Hay algo que sí tenían en común «las dos Españas». Daba igual un exministro franquista que Santiago Carrillo, Rodolfo Martín Villa que Teodulfo Lagunero, Joaquín Satrústegui que José Mario Armero. Todos hablaban muy bien ante la cámara, siendo capaces de ajustar perfectamente su discurso a la ocasión. Es dudoso que Prego les facilite las preguntas de antemano. Aunque así hubiera sido, la capacidad de armar una argumentación y exponerla siendo grabado, utilizando para cada idea un término muy preciso, resulta hoy bastante desarmante.
Cabría preguntarse por qué si la respuesta no fuese tan obvia. La conversación pública ha optado por prescindir de cualquier atisbo de diferenciación de los registros del lenguaje. Lo notamos cuando en cualquier tertulia de análisis político se interviene echando mano de las mismas palabras y argumentos que servirían en una conversación informal desarrollada en la barra de un bar.

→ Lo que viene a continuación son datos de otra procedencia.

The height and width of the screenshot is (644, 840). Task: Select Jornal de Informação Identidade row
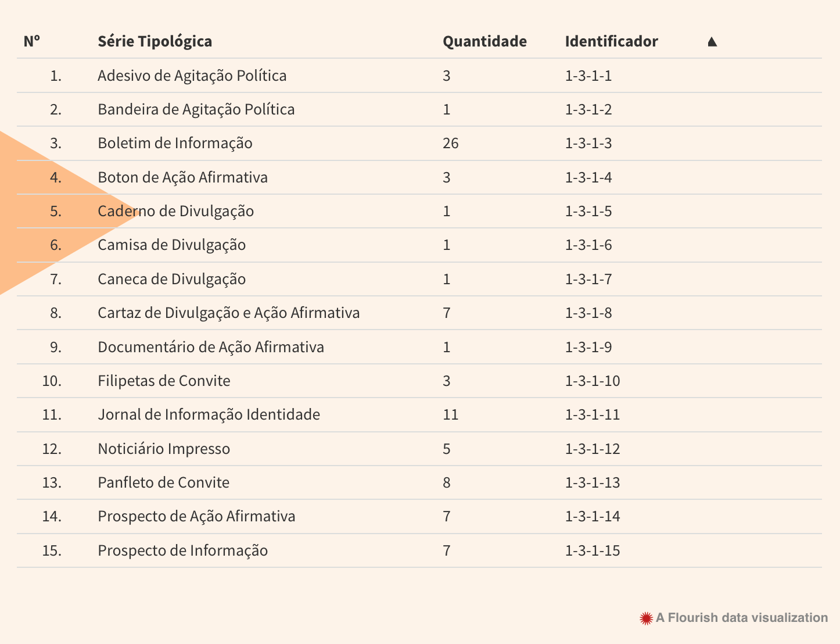click(209, 414)
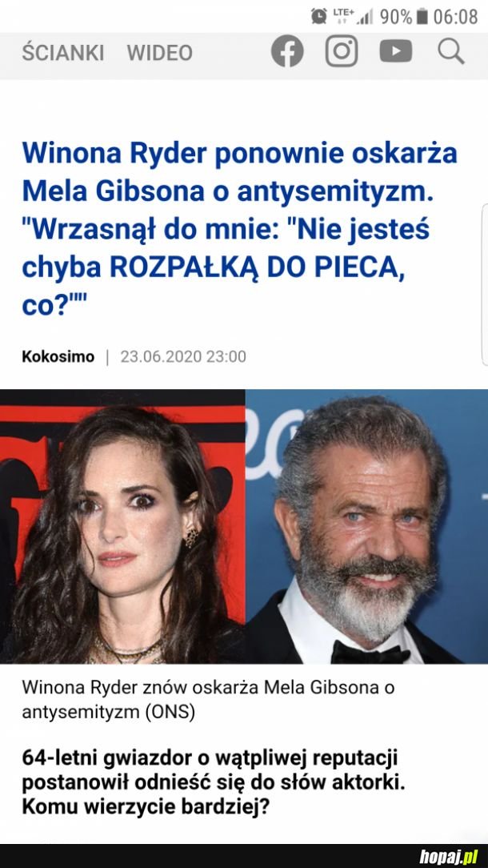Image resolution: width=488 pixels, height=868 pixels.
Task: Tap the photo caption mentioning ONS
Action: [209, 700]
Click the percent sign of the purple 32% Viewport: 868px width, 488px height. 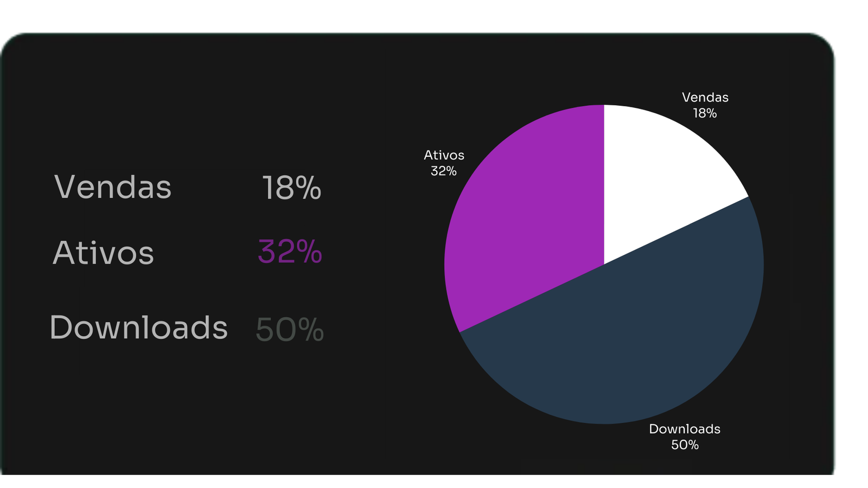(309, 252)
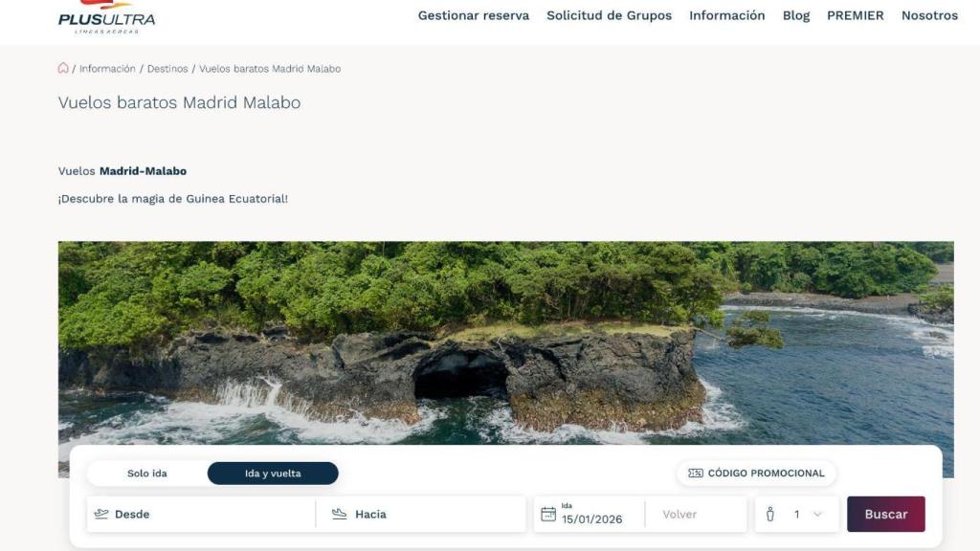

O cuando el presentador mejor visto por el Oficialismo convierte en su marca de fábrica preguntar por la frecuencia de la actividad sexual y por el dinero que se tiene en el banco.
Pero donde más lo notamos es en el lenguaje de los propios políticos. Un ministro del Gobierno tuitea que la oposición está llena de «mierda». Un diputado de Vox cree que su crítica al Ejecutivo es más rotunda por calificarla de «puto desastre» en la sede parlamentaria. Los líderes no le hacen asco a amagar con la broma del cinco.
La condición de «representante del pueblo» no puede estar aquí peor interpretada. (A este paso los plenos van a tener que hacerse directamente en Casa Manolo).
Gabriel Rufíán ha sido elevado a los altares de la oratoria por el uso recurrente de la expresión «por lo que sea». El desempeño dialéctico del ambiciosísimo acto protagonizado junto a Emilio Delgado para reformular «la izquierda a la izquierda» no formará parte de ninguna antología.
Primero fue el humor canallita y luego la proliferación del formato podcast. El caso es que la presencia de un micrófono que graba o emite aquello que decimos ya no funciona como señal de activación de una manera de expresarse mínimamente aseada.
Entre los dos intervinientes, y la autodenominada moderada, los «joder» y los «putos» fluían a velocidad de película de mafiosos de Martin Scorsese.
El universo digital se ha visto sacudido estos días por el testimonio de una joven tiktoker que se confiesa incapaz de leer Cumbres Borrascosas.
Su intento no consigue pasar de la primera página, recibiendo el «alto» de expresiones para ella incomprensibles, tales como «autonomasia», «estrépito» o «estaño». «Y así todo el capítulo», nos dice sin pudor. «¿Cómo me voy a leer el libro si no entiendo el vocabulario?».
La viralidad ha servido para leer algunos aportes interesantes al respecto. Varios son de profesores de Literatura alertando sobre las consultas léxicas relativas a términos de uso absolutamente comunes durante cualquier clase de lectura colectiva.
Cabe preguntarse si no se ha puesto demasiado bajo el listón de lo que pasa a considerarse «pedante». Y si no se ha impuesto sobre esta condición un estigma social demasiado lacerante.
Es probable que se esté incubando un problema cuya dimensión real no alcancemos a calibrar hasta dentro de algunos años. Será entonces cuando se eche la vista atrás para buscar responsables. Quizás se señale a aquellos que, durante décadas, debieron de dar ejemplo. Y luego todo sea llanto y crujir de dientes.
Que son unos cuerpos duros que, engastados en las mandíbulas del hombre y de muchos animales, quedan descubiertos en parte, para servir como órganos de masticación o de defensa.